9M18 broadly within. 9M18 core net profit of RM846.5m accounted for 85% and 86% of our and consensus full-year estimates. We deem this to be broadly within estimates as we anticipate a weaker 4Q18 period mainly from the grains and agribusiness with the rise in inputs costs. No dividend was declared, as expected.
YoY, 9M18 revenue grew by 6% to RM3.36b, led by better performance from: (i) the grains & agribusiness (+4%) with higher volume sales across all flour mills, and (ii) environmental engineering & utilities (+120%) from higher recognition of project works. However, coincidedly, PBT contributions from the grains & agribusiness contributions diminished by c.18% as margins were compressed by higher raw material costs. This was offset by higher gains from Wilmar (+8%) of RM682.0m. Overall, core PATAMI closed at RM846.5m (+9%).
QoQ, 3Q18 top-line registered at RM1.14b (+5%) thanks to the same better performance from the grains & agribusiness (+7%) whilst other segments saw flattish results.

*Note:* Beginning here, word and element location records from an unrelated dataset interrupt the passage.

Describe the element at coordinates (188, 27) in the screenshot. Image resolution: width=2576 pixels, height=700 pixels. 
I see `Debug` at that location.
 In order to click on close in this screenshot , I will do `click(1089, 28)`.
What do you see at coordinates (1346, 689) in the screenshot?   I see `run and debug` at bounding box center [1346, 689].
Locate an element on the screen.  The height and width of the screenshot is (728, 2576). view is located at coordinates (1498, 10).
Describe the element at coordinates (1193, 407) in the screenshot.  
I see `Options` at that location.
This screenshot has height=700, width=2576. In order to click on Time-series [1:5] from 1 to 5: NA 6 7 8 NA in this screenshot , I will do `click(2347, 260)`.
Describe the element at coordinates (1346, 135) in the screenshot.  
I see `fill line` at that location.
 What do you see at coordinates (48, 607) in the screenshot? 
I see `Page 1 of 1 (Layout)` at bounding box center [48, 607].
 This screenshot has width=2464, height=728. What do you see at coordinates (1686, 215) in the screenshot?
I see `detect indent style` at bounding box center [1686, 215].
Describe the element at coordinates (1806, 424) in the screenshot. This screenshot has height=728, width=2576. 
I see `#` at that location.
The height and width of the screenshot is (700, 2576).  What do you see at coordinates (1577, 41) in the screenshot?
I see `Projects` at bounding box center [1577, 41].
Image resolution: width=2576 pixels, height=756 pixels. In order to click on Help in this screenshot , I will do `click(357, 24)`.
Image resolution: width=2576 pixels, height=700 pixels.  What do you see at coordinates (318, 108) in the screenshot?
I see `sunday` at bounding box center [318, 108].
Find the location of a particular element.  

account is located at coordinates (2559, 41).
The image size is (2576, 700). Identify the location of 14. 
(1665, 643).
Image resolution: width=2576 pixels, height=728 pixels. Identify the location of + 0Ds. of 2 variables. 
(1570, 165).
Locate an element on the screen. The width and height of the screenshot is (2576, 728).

Similarly, 3Q18 core PATAMI’s growth of 17% was mainly due to better contributions from Wilmar (+33%) while being offset by declining profit from the grains & agribusiness (-48%).
Some resistance ahead. The key grain business is expected to helm the group’s sales with the increase in demand, particularly in fulfilling the demand of regional food manufacturers. However, volatile commodity prices could spell trouble for operation in a sustainable margin environment. Still, we believe the group would not neglect its other key businesses, with continual efforts in place to ensure the growth and sustainability of its consumer products, film exhibition and distribution, environmental engineering and utilities as well as property segments. However, Wilmar’s contributions may take a break in the short term lieu of the poorer crush margins in its China operations.
Post-results, we leave our FY18E/FY19E assumptions unchanged.
Reiterate OUTPERFORM on PPB with an unchanged TP of RM18.35 based on the joint Sum-of-Parts between PPB and Wilmar. Base year is an unchanged at the average of FY18-19E. We value our Grains & Consumer Products segment at 22.5x; Palm Plantation segment at 23.2x, or in line with the large-cap plantation average; Film segment at 20.0x, or in line with Consumer Retail peers; Sugar at 18.0x, in line with MSM’s valuation, and other segments at book value. PPB is currently trading at +2.0SD above its historical mean, but we still reckon it is undervalued given its substantial discount against QL’s Fwd. PER of 50.0x. We reiterate our OUTPERFORM call on PPB with highlights including: (i) the group’s own earnings growth from expansions across its key segments, and (ii) the upcoming listing of Wilmar’s China business (targeted for FY19-20). The listing could potentially benefit PPB as Wilmar’s management has indicated the likelihood of a special dividend pay-out post listing.
Risks to our call include: (i) weaker-than-expected crush margin, (ii) persistently unfavourable commodity price trends, and (iii) lower-than- expected biodiesel quota volumes.